1. libro degli associati;

2. libro delle adunanze e delle deliberazioni delle assemblee, in cui riportare anche i verbali redatti per atto pubblico;

3. libro delle adunanze e delle deliberazioni dell’organo di amministrazione e degli eventuali altri organi associativi.

I libri sociali sono tenuti anche su supporto informatico, salva diversa indicazione normativa, e sono a disposizione dei soci per la relativa consultazione: eventuali limitazioni possono trovare esclusiva giustificazione in esigenze legate alla tutela della riservatezza delle persone coinvolte per la presenza di dati sensibili in quanto deve essere assicurata una sostanziale pubblicità e trasparenza degli atti relativi all’attività dell’Associazione, con particolare riferimento ai Bilanci o Rendiconti annuali.

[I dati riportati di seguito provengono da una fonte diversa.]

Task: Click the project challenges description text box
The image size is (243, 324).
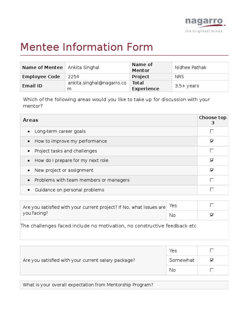Action: pyautogui.click(x=124, y=230)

L’Associazione potrà costituire delle sezioni nei luoghi che riterrà più opportuni al fine di meglio raggiungere gli scopi sociali. I responsabili di sezione vengono nominati dal Consiglio direttivo tramite delibera scritta, nella quale vengono indicati compiti e responsabilità oltre a eventuali deleghe.

Tutte le controversie insorgenti tra l’associazione ed i soci e tra i soci medesimi saranno devolute all’esclusiva competenza di un collegio arbitrale costituito secondo le regole previste dalle Federazioni sportive nazionali e degli Enti di promozione sportiva cui l’associazione si affilia.

1. Lo scioglimento dell’associazione è deliberato dall’assemblea generale dei soci, convocata in seduta straordinaria e validamente costituita con la presenza di almeno 3/4 degli associati aventi diritto di voto, con l’approvazione, sia in prima che in seconda convocazione, di almeno 3/4 dei soci esprimenti il solo voto personale, con esclusione delle deleghe. Così pure la richiesta dell’assemblea generale straordinaria da parte dei soci aventi per oggetto lo scioglimento dell’associazione deve essere presentata da almeno 3/4 dei soci con diritto di voto, con l’esclusione delle deleghe.

2. In caso di scioglimento dell’Associazione sarà nominato un liquidatore, scelto anche fra i non soci. Esperita la liquidazione di tutti i beni mobili ed immobili, estinte le obbligazioni in essere, tutti i beni residui saranno devoluti a Enti o Associazioni che perseguano la promozione e lo sviluppo dell’attività sportiva, e comunque per finalità di utilità sociale, acquisito il parere richiesto dall’art.148, comma 8 lett. b) del Testo Unico delle imposte sui redditi.

Per quanto non è espressamente contemplato dal presente statuto, valgono, in quanto applicabili, le norme del Codice Civile, le disposizioni di legge vigenti e le disposizioni dell’ordinamento sportivo.